Leading up to Nov. 6, 2018, anyone with a stake in American democracy was holding their breath. After a Russian effort leading up to 2016 to sow chaos and polarization, and to degrade confidence in American institutions, what sort of widespread cyberattack awaited the voting system in the first national election since? None, it seems. High turnout overwhelmed election administrators, causing some voters to wait hours to cast ballots. Florida maintained its reputation as a state that’s been working out the kinks in its voting system for nearly two decades. And a congressional race in North Carolina is still up in the air as the state’s Board of Elections investigates alleged election fraud by a political operative. But an operation like the one Russia waged two years ago?
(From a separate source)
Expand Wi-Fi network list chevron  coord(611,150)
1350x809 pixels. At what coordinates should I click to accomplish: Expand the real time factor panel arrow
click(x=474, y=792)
“We didn’t see any coordinated effort or targeting that interrupted the elections process,” said Matt Masterson, a senior cybersecurity adviser at the Department of Homeland Security. “[Nothing] that prevented folks from voting or compromised election systems in any way … certainly nowhere close to what we saw in 2016.”
Experts say that is not because U.S. election systems are hardened in a way that prevents such attacks.
Despite security improvements over the past two years and a newfound awareness of the threat, voting in America remains vulnerable. And it remains unclear whether lawmakers will allocate adequate resources soon enough to shore it up before a presidential election that is just 23 months away.